## Exercise aim:
The listing below is to be written out word for word, minus its images.

---------- Supplied records ----------

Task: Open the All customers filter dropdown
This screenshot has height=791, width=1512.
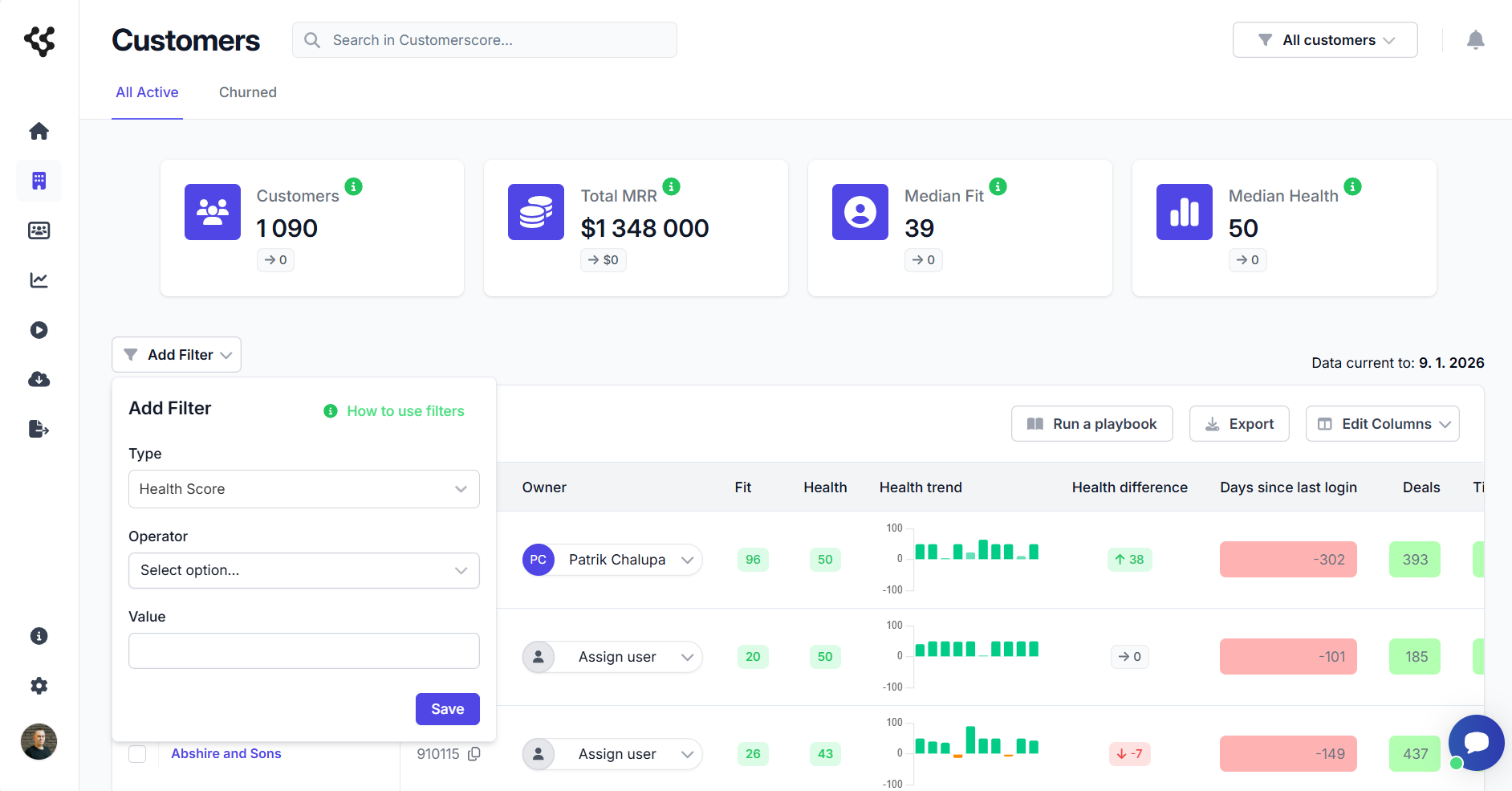Action: tap(1325, 40)
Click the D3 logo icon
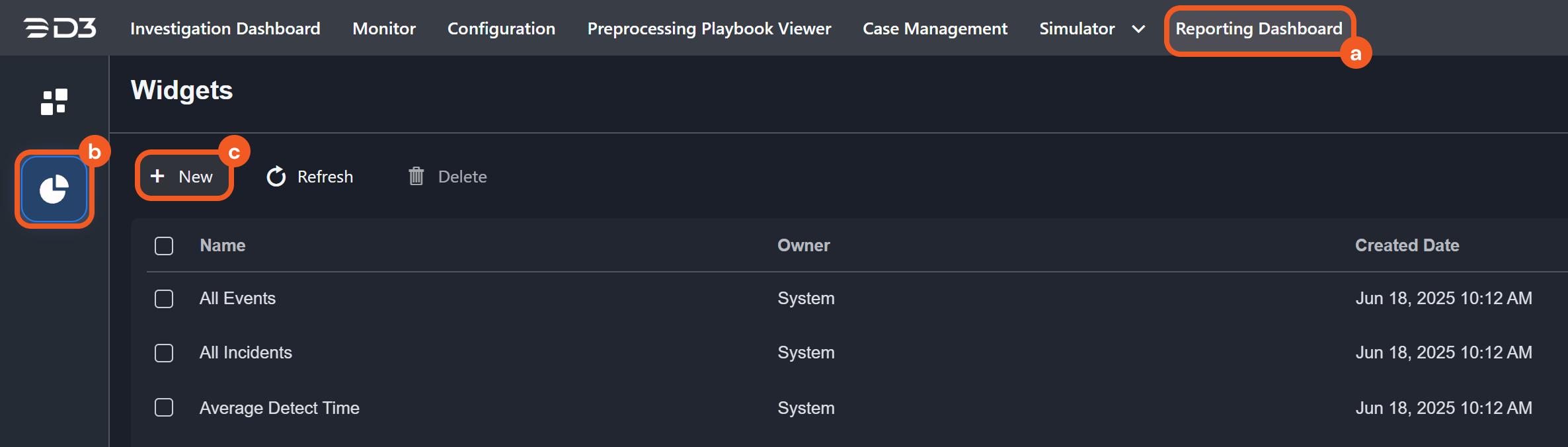Image resolution: width=1568 pixels, height=447 pixels. [60, 28]
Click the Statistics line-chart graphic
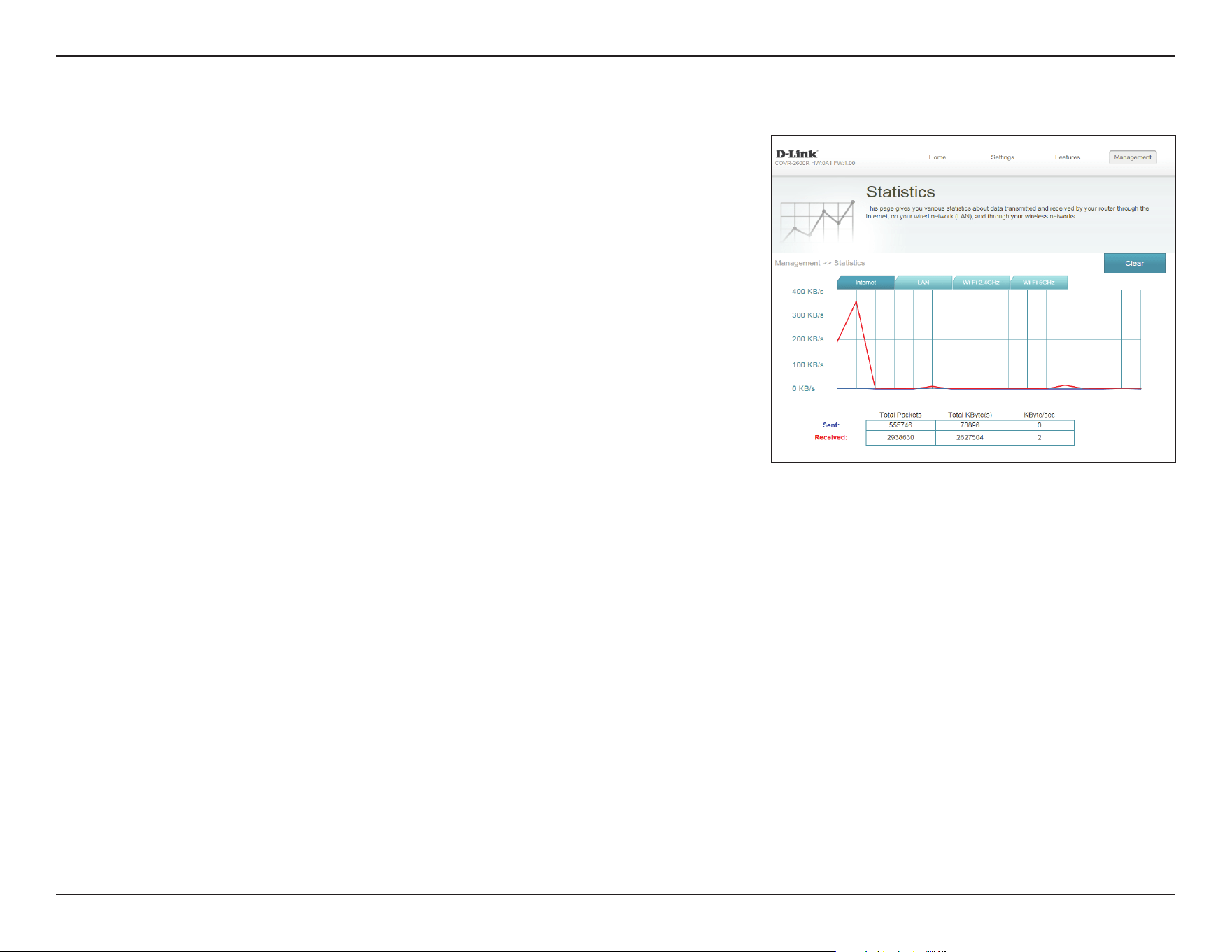 [817, 221]
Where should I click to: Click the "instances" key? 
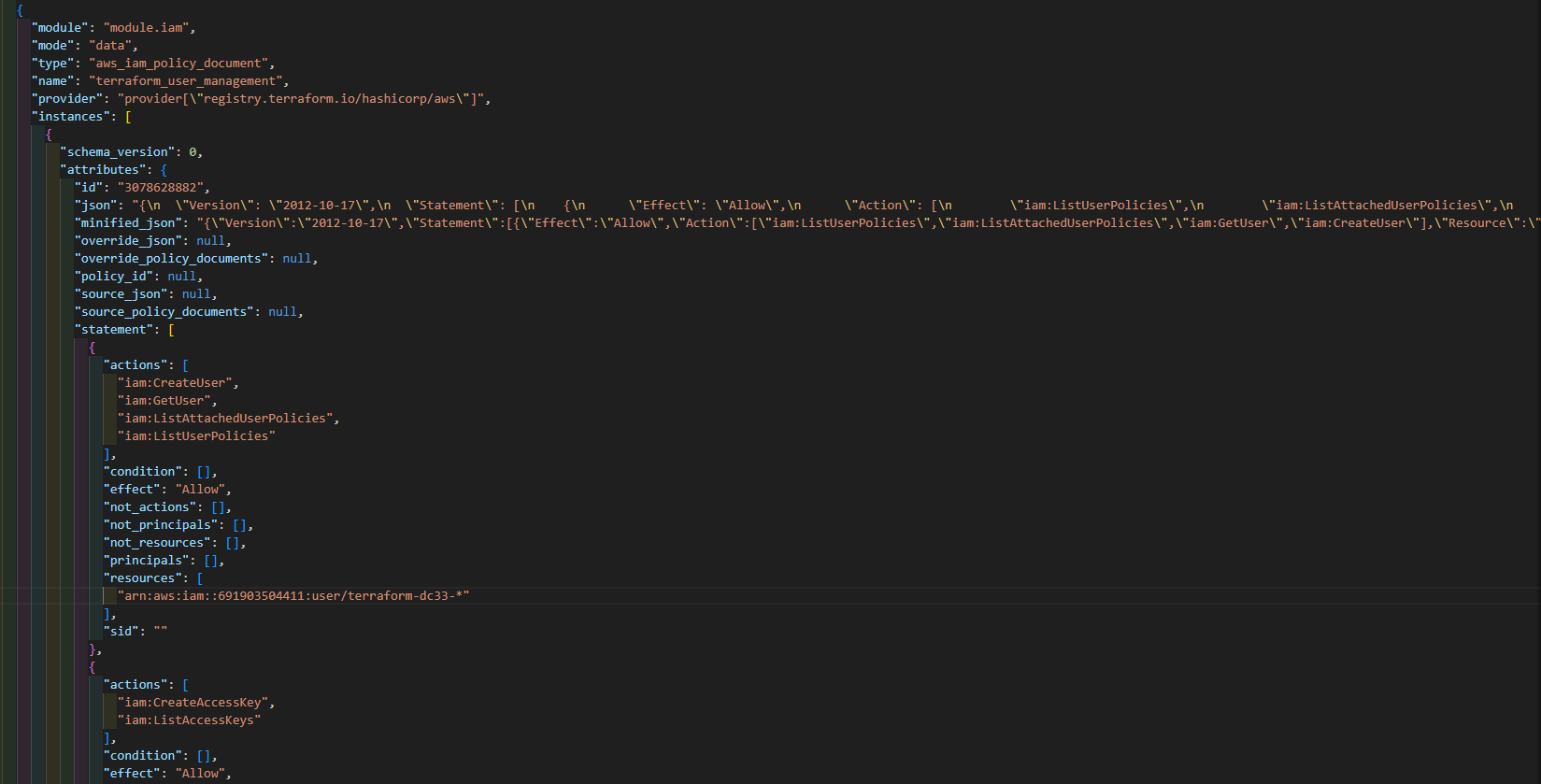[70, 117]
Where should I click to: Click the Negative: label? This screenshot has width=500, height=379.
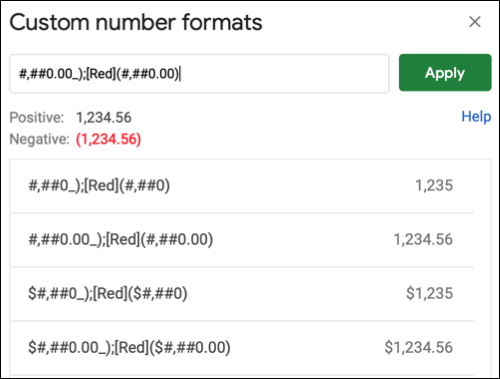coord(39,139)
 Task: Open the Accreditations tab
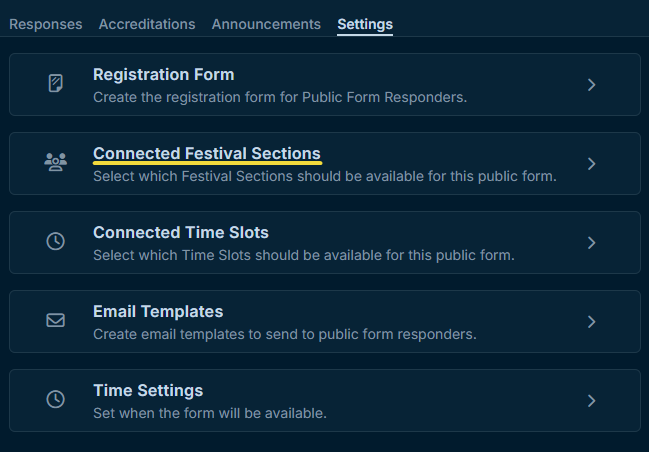tap(147, 24)
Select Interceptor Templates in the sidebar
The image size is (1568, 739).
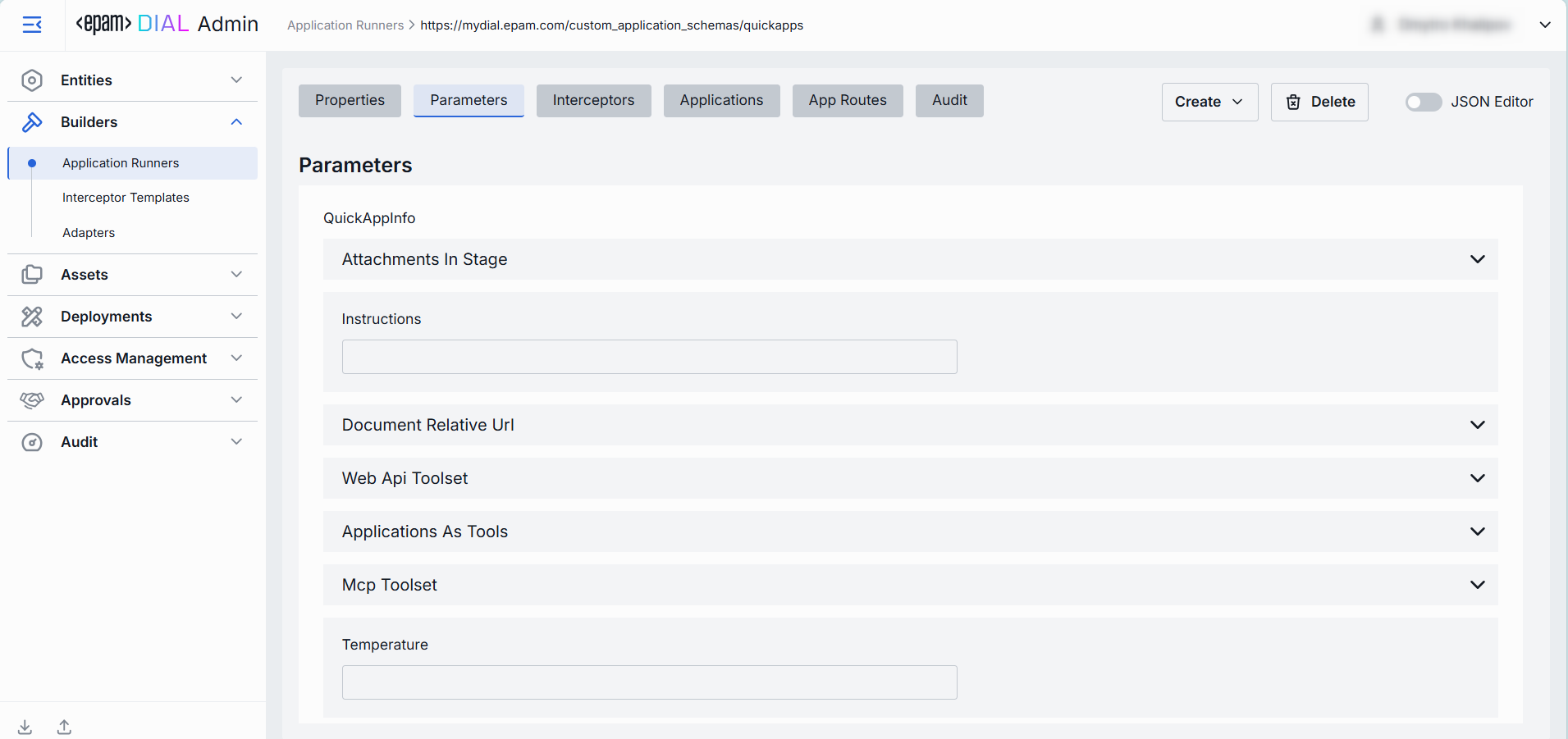pos(126,198)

----------

## Finished task:
Task: Open the All customers filter dropdown
This screenshot has height=791, width=1512.
Action: tap(1325, 40)
Click the D3 logo icon
Image resolution: width=1568 pixels, height=447 pixels. [60, 28]
Click the Statistics line-chart graphic
 [817, 221]
Where should I click to: Click the "instances" key? 
[70, 117]
Where should I click to: Click the Negative: label? This screenshot has width=500, height=379.
coord(39,139)
 Task: Open the Accreditations tab
tap(147, 24)
Select Interceptor Templates in the sidebar
The image size is (1568, 739).
pos(126,198)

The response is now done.